Fighting for a future
On the outskirts of town, Wyatt Daley hooks up his sled dogs, preparing to lead the first of three tours for the day. Fall is peak tourist season, and he’ll spend the day out among the trees of the boreal forest, gliding on the snow.
Churchill relies on the tourism that comes from those wanting to see the polar bears. In order to sustain their businesses, some tourism companies are looking to pivot to protect their futures.
One of these ways is by advertising other aspects of this wild north – the aurora that dances overhead 300 nights of the year and the annual beluga whale migration in the summer.
But it’s not just the economic engine that needs to be fueled: there’s a yearning for families and the next generation to choose Churchill, tend to it and savor everything it has to offer.
Wyatt Daley was one of those children who, years ago, begged his parents to move further south. His father Dave, a dog musher and tourism company owner, would shake his head and tell him, “We have the dogs, this is where we make our living.” And that was the end of that particular conversation.

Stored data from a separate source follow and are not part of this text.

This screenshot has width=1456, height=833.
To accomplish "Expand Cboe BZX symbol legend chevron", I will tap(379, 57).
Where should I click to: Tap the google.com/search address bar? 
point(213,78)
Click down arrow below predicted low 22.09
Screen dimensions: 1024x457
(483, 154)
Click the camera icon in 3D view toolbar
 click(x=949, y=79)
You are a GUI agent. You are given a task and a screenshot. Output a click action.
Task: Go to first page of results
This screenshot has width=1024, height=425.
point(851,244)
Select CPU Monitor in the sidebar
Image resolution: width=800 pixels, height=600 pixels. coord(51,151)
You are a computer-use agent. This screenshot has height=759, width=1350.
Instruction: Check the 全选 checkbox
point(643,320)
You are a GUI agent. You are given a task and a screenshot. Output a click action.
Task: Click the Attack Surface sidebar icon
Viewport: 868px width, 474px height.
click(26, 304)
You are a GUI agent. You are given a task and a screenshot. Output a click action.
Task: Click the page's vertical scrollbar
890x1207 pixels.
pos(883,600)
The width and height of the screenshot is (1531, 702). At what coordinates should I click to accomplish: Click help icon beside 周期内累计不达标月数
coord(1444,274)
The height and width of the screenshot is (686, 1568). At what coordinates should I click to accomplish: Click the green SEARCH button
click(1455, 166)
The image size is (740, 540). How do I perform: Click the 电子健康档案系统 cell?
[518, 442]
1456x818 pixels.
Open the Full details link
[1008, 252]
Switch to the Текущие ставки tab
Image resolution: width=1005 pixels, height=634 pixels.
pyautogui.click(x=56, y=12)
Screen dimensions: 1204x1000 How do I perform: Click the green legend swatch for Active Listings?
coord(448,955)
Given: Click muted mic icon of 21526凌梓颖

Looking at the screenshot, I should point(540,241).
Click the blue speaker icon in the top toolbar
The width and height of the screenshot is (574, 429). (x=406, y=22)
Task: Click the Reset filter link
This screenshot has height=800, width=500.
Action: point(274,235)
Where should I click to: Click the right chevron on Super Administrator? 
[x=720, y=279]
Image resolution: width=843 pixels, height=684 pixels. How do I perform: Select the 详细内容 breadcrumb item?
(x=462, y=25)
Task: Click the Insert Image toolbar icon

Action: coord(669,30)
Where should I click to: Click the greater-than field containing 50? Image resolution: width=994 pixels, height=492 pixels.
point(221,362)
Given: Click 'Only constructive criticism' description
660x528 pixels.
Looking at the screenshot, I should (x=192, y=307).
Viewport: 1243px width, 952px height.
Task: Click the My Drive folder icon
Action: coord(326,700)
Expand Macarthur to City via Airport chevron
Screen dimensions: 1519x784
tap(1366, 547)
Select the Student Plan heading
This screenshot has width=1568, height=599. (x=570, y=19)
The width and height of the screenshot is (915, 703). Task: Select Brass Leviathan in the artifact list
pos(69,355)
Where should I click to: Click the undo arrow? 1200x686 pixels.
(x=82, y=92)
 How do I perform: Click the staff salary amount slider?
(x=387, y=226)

He watched his friends and their families move away – especially in the middle school years – searching for “better opportunities.” After graduation, he traveled throughout the world, working in the tourism industry in Australia and Cologne. But he came home. Back to the dogs, and back to Churchill.
Churchill, he says, has given him “everything.” He feels a connection to the dogs, to the land. His father is his best friend. And that’s exactly what he wants for his own son Noah – now 3 years old – who has an affinity for the dogs, too.
“I remember being a little kid and standing on the back ski with my dad and doing tours,” he says. “That’s what I’m looking forward to most right now . . . I think about [Noah] coming out and doing tours with me.”
But this legacy is threatened by the warming arctic, and it’s a weight the Daleys feel as they fight to protect their way of life in the north.
“It’s a scary thought to think the polar bears may not be here one day,” Dave Daley says. “The planet earth is a living being, and we’re the ones treading on it and changing everything. I think we really need to get a handle on it and start taking this seriously.”